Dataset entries
───

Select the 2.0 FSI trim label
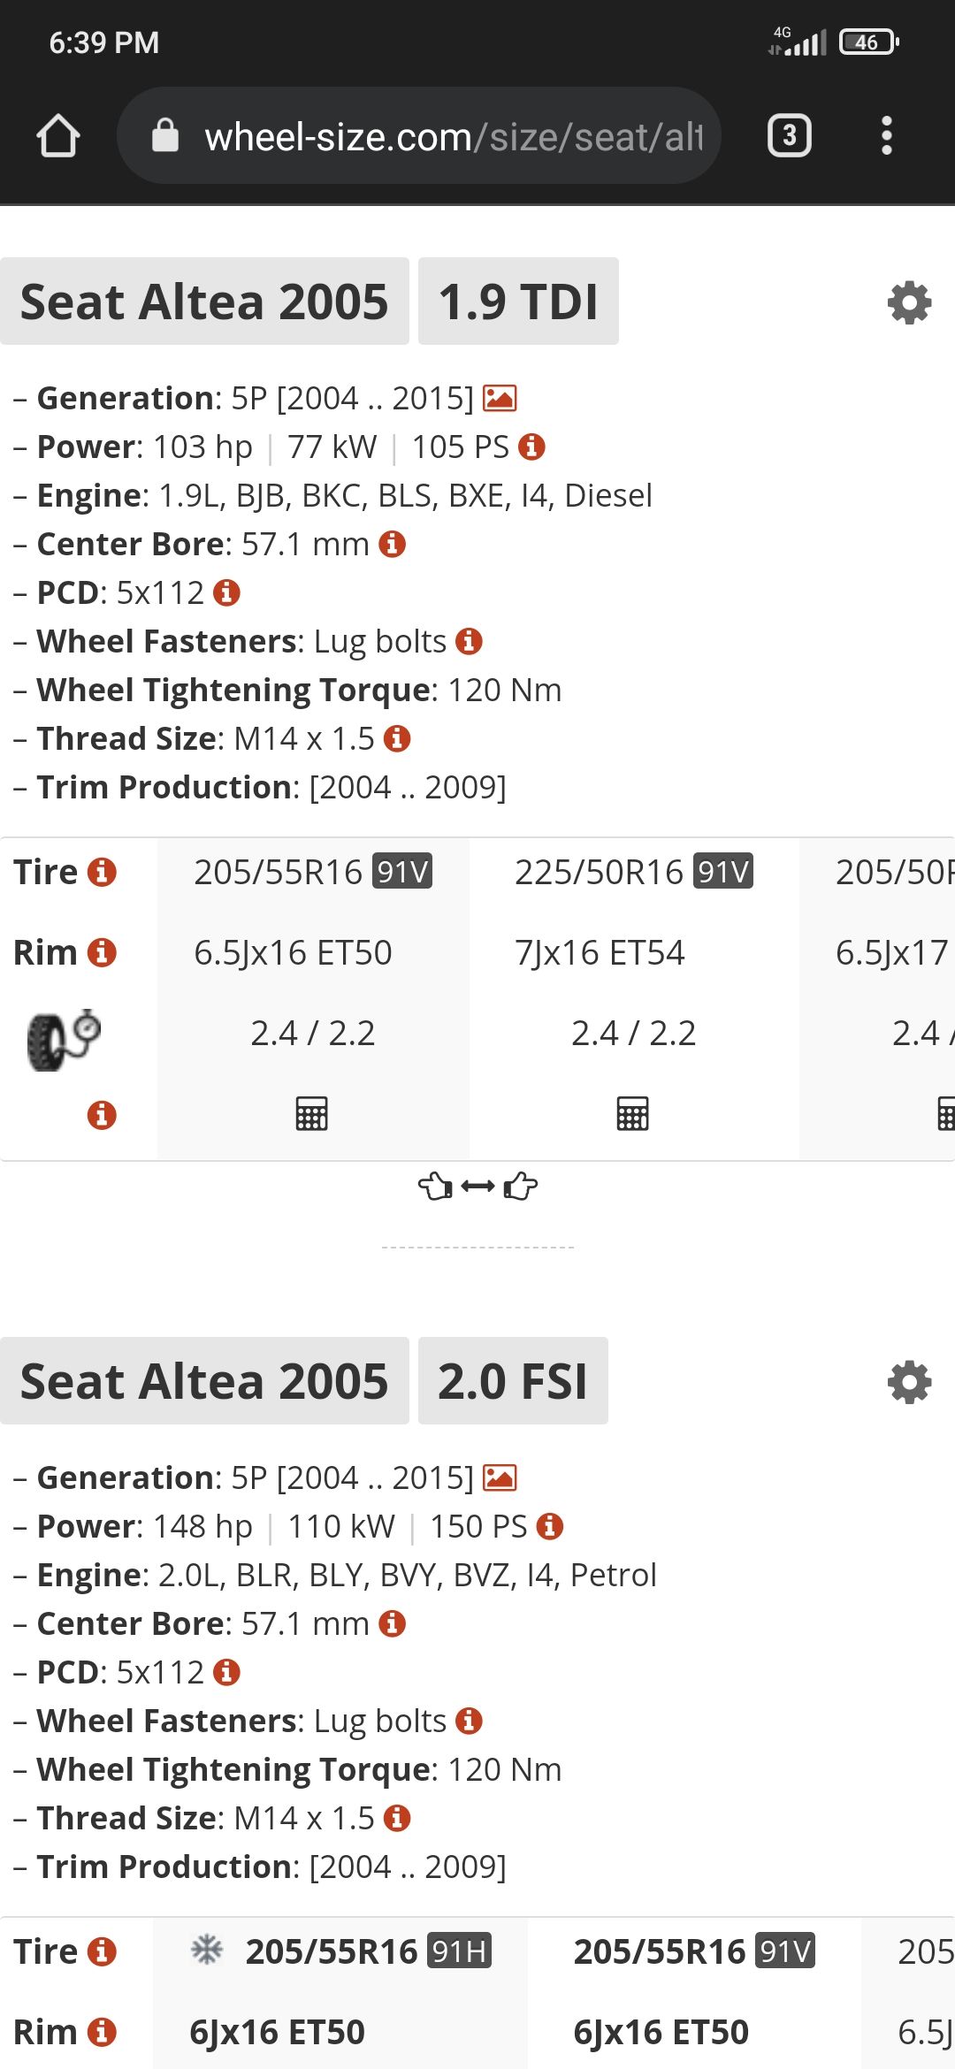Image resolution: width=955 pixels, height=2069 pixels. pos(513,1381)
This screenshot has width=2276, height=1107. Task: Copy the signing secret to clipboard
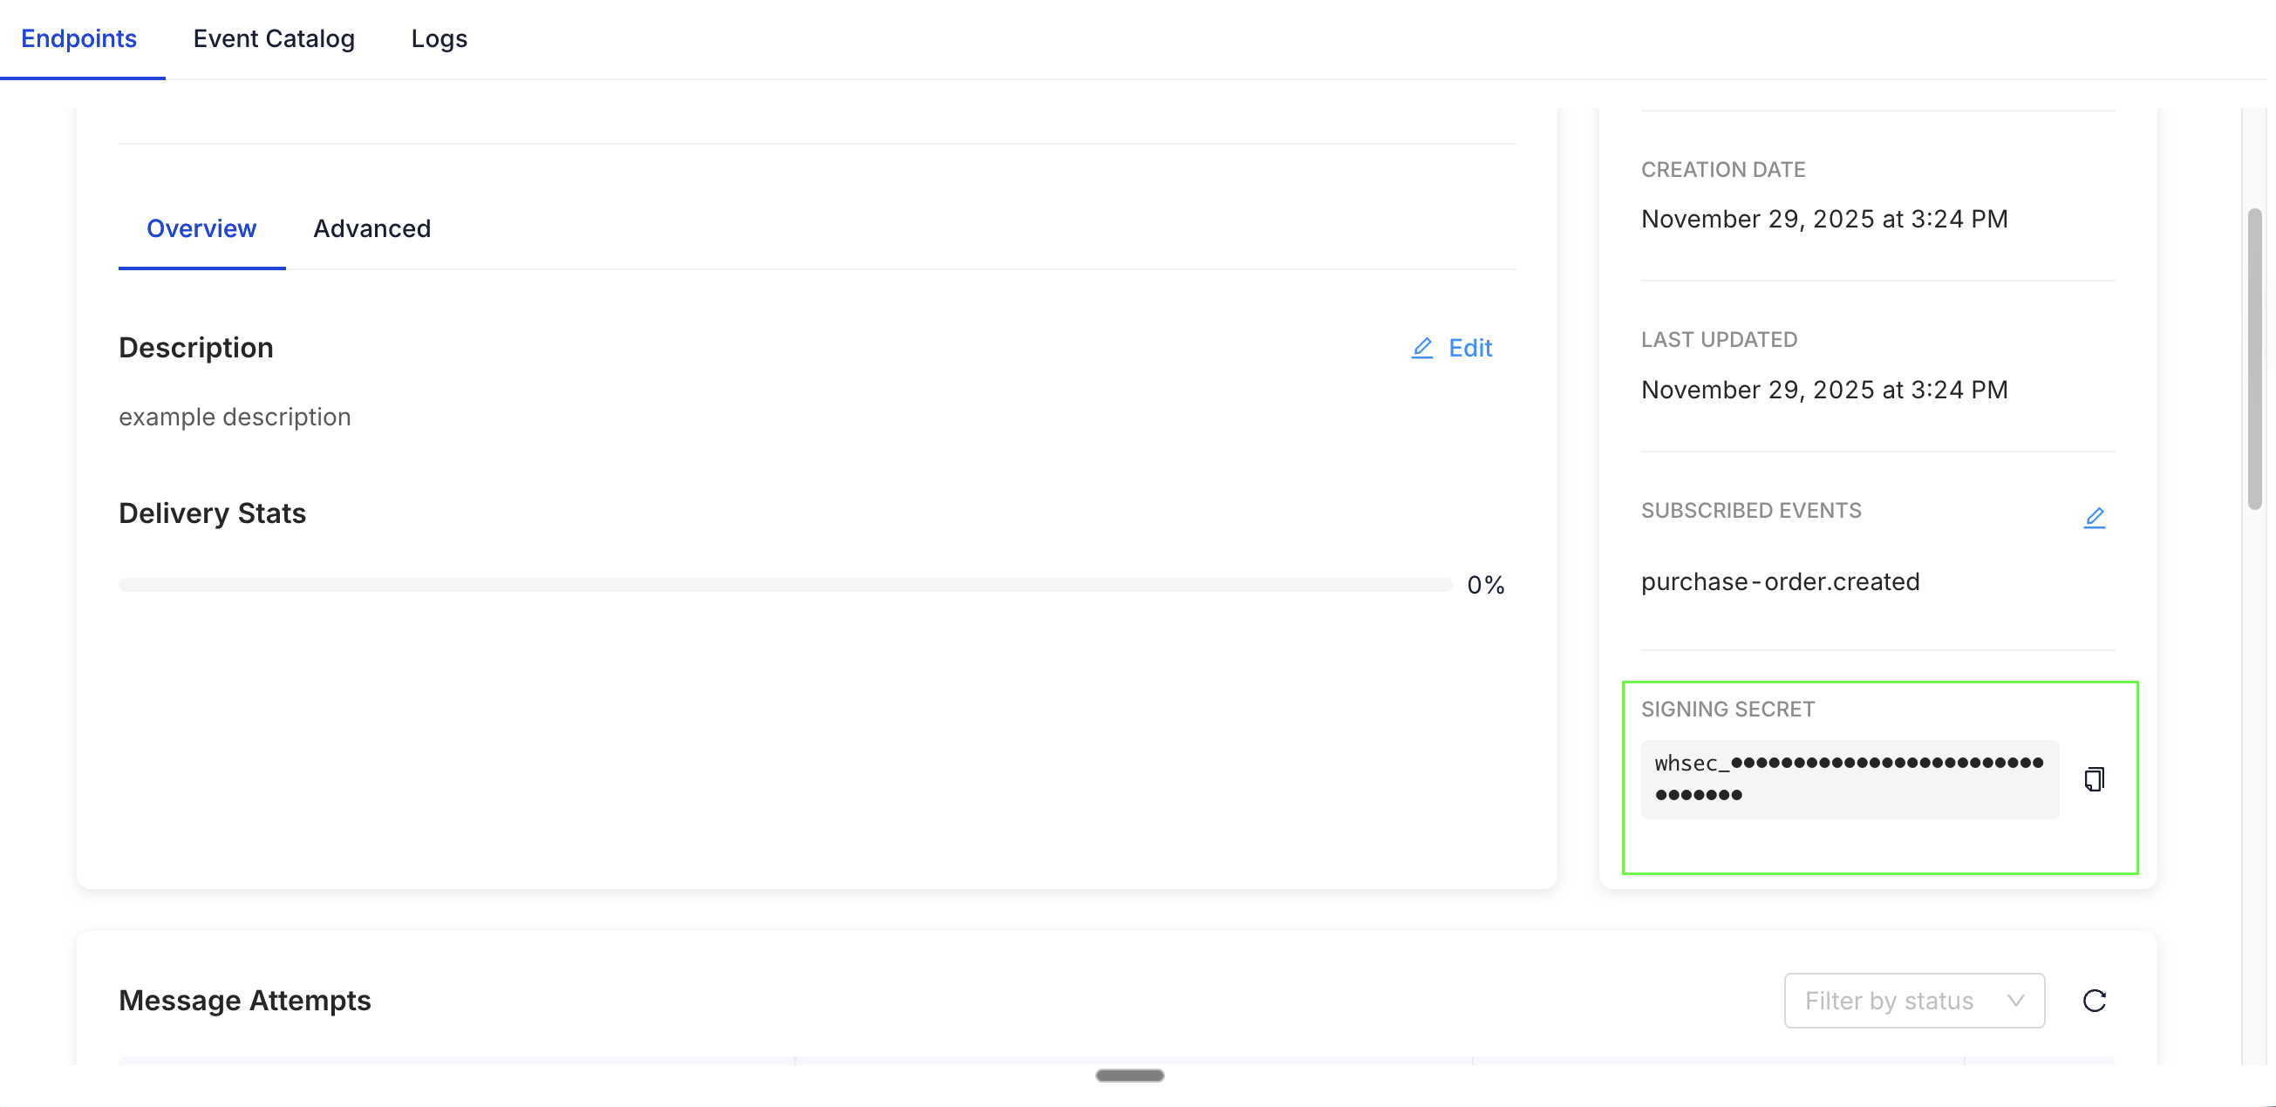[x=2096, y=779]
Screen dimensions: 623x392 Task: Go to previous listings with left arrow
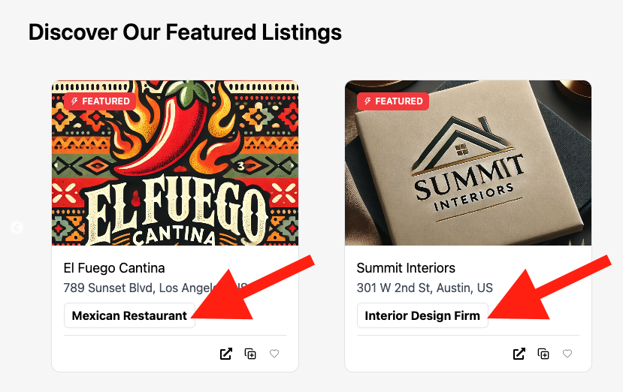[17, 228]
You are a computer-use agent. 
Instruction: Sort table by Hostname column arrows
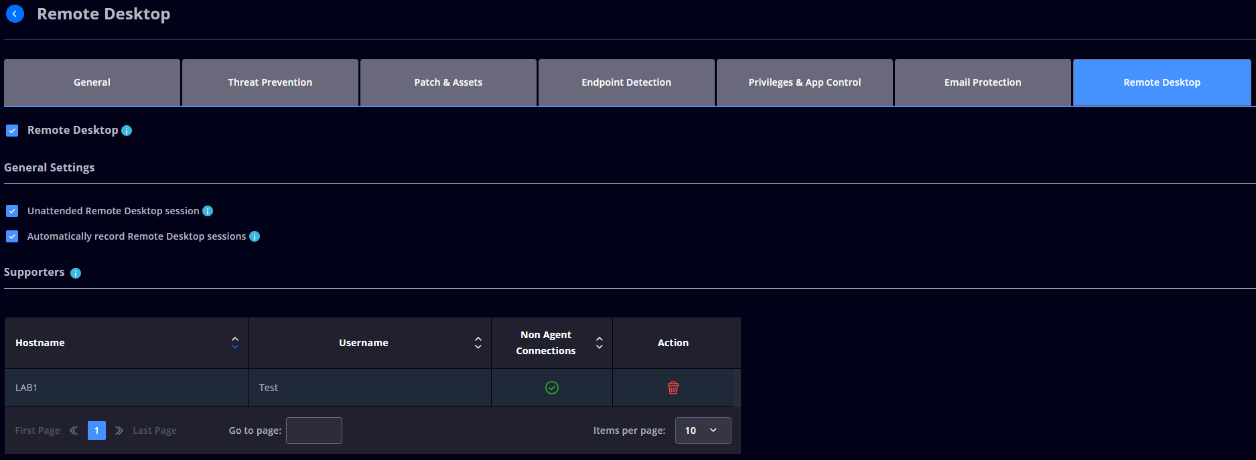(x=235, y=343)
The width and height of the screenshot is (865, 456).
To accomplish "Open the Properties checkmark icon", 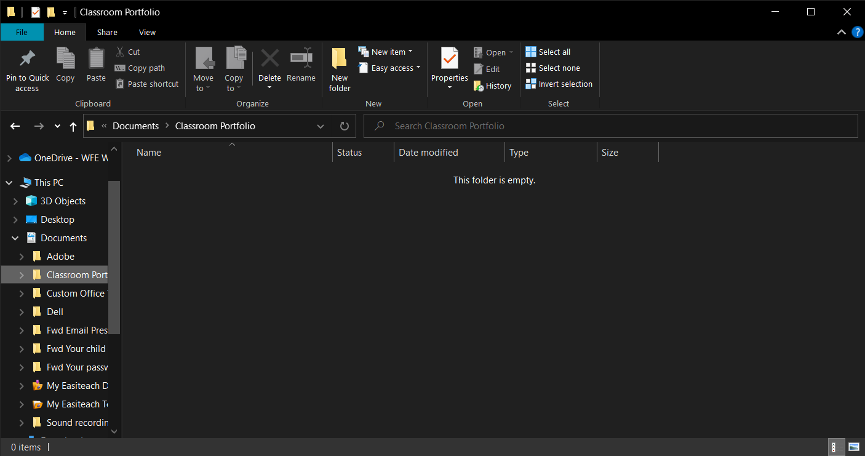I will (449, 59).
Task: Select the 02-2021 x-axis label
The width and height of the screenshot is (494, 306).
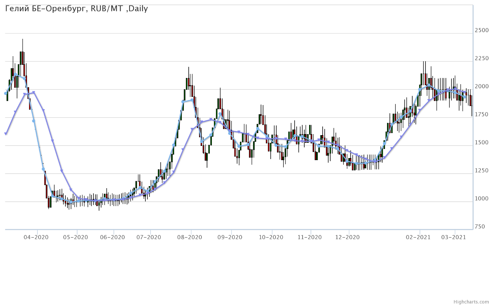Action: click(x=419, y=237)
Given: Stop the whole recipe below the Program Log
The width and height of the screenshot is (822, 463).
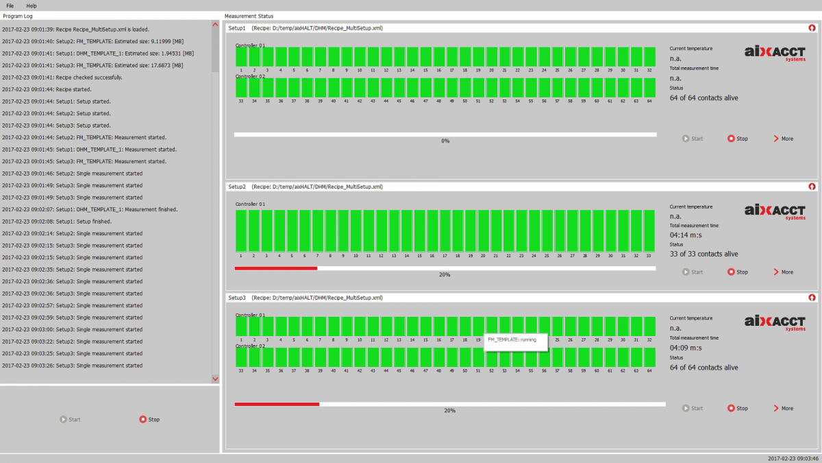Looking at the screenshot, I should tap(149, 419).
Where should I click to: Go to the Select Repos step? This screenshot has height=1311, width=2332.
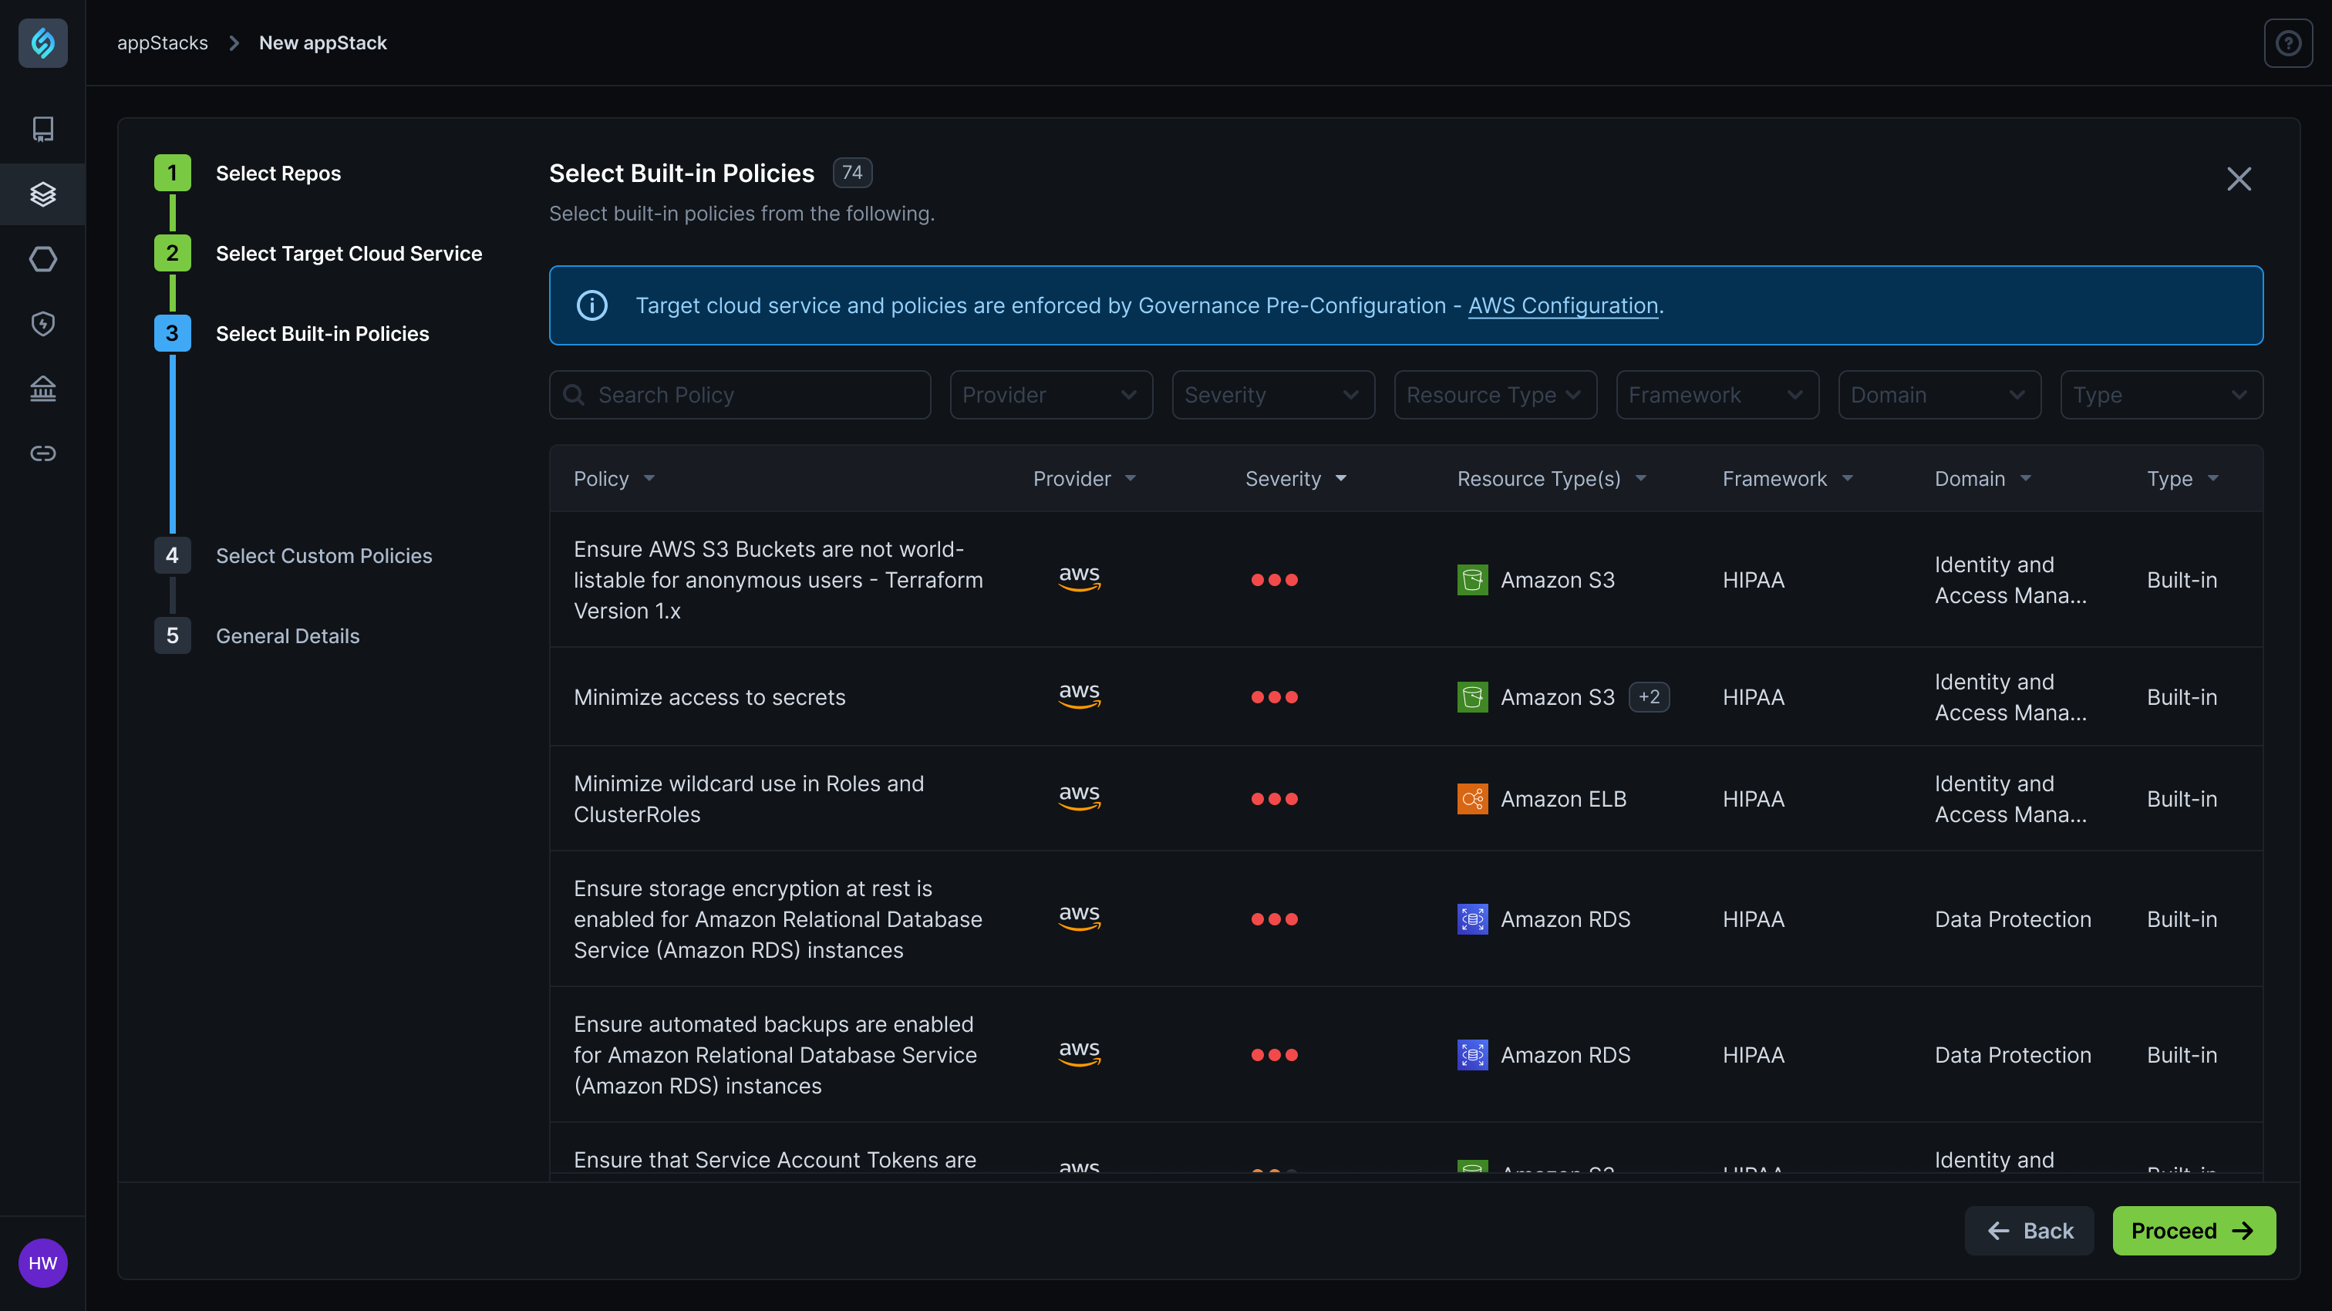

───

What you need to do | Pictures must be left out of the answer, which should be exactly the lines from the one holding "The width and height of the screenshot is (822, 463)." through the last line of the entries above, both included; please add nothing.

Solution to this exercise |
The width and height of the screenshot is (822, 463).
Looking at the screenshot, I should tap(149, 419).
Where should I click to: Go to the Select Repos step? This screenshot has height=1311, width=2332.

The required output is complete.